— START DATASET —

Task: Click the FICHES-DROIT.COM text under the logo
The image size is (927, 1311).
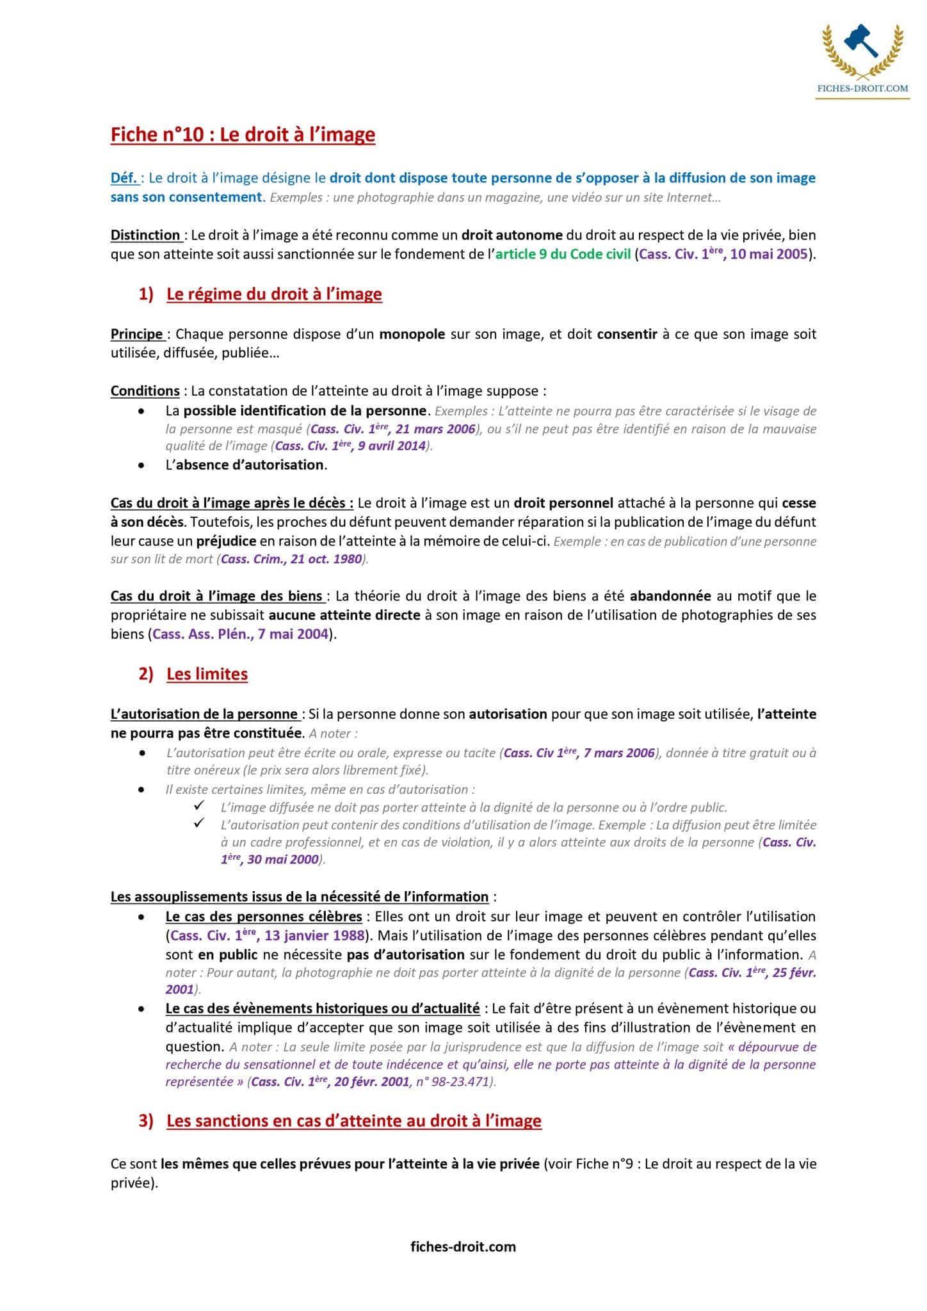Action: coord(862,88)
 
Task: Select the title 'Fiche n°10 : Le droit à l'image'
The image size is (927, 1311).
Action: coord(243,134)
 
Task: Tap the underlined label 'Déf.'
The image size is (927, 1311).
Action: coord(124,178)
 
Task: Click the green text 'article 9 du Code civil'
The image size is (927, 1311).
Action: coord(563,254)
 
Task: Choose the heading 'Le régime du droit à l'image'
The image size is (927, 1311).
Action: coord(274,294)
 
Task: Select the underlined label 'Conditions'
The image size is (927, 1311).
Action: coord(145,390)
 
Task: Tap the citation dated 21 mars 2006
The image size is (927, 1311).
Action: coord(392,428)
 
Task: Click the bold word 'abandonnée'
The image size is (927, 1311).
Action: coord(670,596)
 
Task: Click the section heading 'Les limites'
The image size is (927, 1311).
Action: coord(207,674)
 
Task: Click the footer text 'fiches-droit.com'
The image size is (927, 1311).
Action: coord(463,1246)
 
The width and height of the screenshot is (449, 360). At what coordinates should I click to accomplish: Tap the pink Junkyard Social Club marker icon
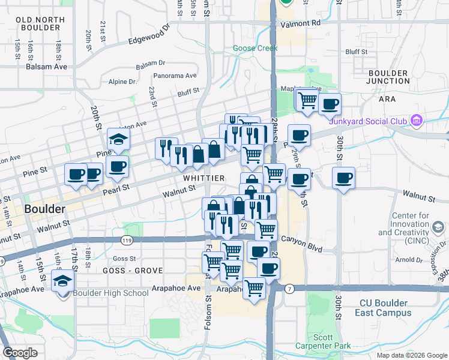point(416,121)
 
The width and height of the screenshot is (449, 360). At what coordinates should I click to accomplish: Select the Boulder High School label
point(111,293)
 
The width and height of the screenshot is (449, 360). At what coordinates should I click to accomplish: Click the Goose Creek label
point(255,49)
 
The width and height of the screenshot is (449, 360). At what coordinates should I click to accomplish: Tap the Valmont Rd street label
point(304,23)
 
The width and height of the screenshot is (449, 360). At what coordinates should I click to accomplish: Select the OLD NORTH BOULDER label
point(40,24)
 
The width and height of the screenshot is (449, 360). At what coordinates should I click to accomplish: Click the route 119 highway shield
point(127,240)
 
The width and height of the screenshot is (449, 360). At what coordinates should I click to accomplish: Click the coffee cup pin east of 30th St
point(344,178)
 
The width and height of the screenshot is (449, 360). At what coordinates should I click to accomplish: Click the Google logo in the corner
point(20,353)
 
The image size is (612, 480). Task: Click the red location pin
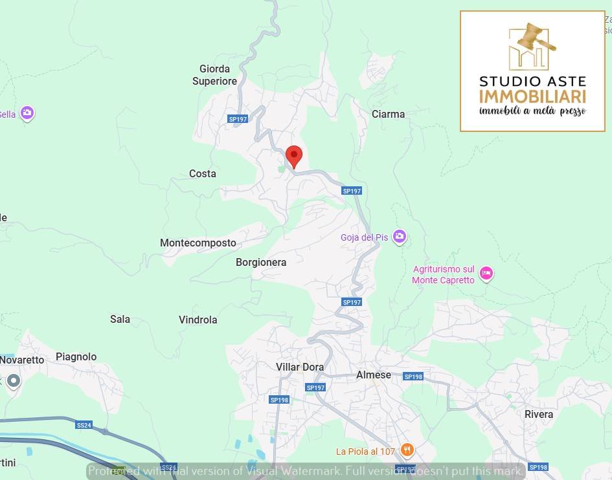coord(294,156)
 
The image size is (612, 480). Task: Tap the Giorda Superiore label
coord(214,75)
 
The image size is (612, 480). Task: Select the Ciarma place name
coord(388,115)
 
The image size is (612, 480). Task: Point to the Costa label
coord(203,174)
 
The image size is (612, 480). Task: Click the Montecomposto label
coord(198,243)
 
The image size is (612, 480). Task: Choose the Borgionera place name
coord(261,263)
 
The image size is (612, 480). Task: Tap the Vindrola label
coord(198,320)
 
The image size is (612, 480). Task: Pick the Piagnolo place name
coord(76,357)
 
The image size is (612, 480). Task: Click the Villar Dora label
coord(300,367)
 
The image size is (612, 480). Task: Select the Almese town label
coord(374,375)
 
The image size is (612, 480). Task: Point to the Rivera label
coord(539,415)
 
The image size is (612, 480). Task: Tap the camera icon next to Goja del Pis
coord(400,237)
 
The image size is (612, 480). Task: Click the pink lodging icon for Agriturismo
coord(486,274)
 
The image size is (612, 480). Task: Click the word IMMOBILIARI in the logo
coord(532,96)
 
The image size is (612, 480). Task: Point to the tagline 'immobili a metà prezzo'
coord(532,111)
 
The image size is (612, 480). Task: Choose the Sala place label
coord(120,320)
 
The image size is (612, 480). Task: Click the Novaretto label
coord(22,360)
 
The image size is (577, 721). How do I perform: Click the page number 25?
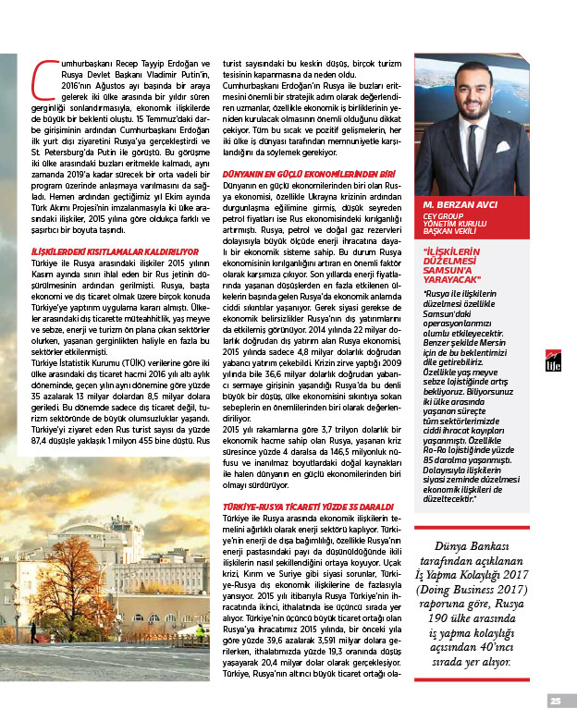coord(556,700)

— END DATASET —
— START DATASET —

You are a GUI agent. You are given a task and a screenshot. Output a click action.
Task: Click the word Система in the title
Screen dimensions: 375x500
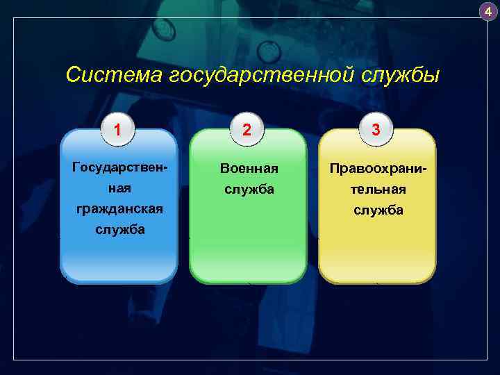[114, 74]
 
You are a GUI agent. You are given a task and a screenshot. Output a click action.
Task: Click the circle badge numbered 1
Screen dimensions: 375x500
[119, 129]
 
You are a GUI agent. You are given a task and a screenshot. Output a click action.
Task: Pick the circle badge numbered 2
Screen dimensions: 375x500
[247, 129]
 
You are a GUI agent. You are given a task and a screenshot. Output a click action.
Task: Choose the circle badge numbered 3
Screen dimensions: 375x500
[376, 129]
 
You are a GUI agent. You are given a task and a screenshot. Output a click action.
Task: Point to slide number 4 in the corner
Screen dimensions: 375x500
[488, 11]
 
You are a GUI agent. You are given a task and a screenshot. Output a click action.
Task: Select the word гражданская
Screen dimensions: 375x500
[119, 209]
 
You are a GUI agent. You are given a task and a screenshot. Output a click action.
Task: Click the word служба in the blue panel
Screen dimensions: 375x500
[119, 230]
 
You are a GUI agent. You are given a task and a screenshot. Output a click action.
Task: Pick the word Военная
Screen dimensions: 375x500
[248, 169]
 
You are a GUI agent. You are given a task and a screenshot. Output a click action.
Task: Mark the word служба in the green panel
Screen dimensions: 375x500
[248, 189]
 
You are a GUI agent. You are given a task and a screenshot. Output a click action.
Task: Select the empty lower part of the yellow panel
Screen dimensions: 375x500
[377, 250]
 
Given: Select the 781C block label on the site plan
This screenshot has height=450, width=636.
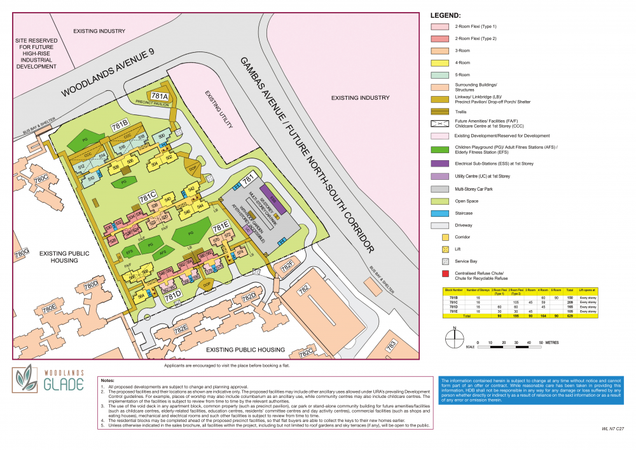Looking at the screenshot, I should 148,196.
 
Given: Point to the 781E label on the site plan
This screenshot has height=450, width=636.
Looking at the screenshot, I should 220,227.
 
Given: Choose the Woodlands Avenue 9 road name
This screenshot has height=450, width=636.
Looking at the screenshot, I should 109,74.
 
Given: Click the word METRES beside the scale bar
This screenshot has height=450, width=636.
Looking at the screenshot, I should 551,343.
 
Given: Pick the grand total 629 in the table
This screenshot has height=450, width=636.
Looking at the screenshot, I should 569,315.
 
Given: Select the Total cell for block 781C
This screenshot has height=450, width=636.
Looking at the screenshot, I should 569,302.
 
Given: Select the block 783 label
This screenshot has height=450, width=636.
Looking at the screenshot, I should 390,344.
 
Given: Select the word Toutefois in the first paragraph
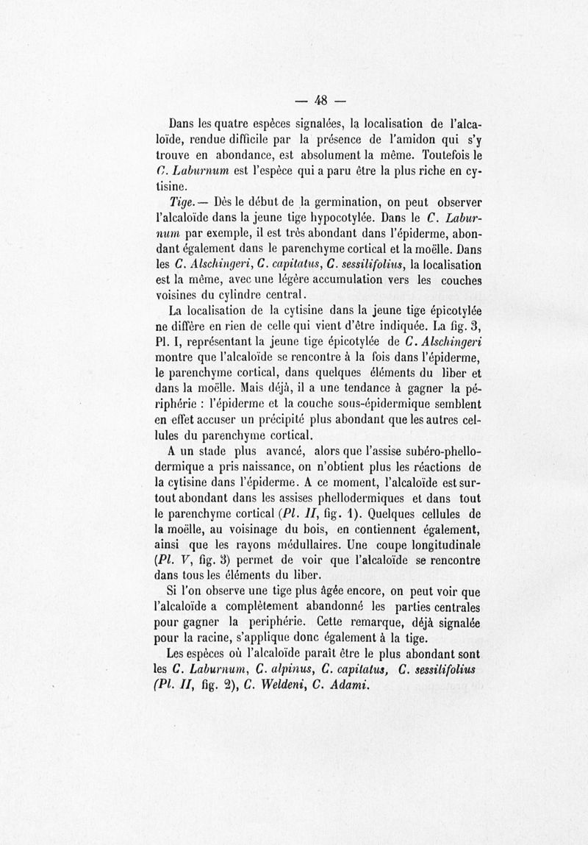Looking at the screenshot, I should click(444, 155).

— END DATASET —

→ DIRECTIVE
Reproduce the lines of the data above without any change, from the line containing "The image size is (612, 480). Task: Point to the Costa" through the line containing "coord(261,263)".

→ SOLVED PROBLEM
The image size is (612, 480). Task: Point to the Costa label
coord(203,174)
 
The image size is (612, 480). Task: Click the Montecomposto label
coord(198,243)
 
The image size is (612, 480). Task: Choose the Borgionera place name
coord(261,263)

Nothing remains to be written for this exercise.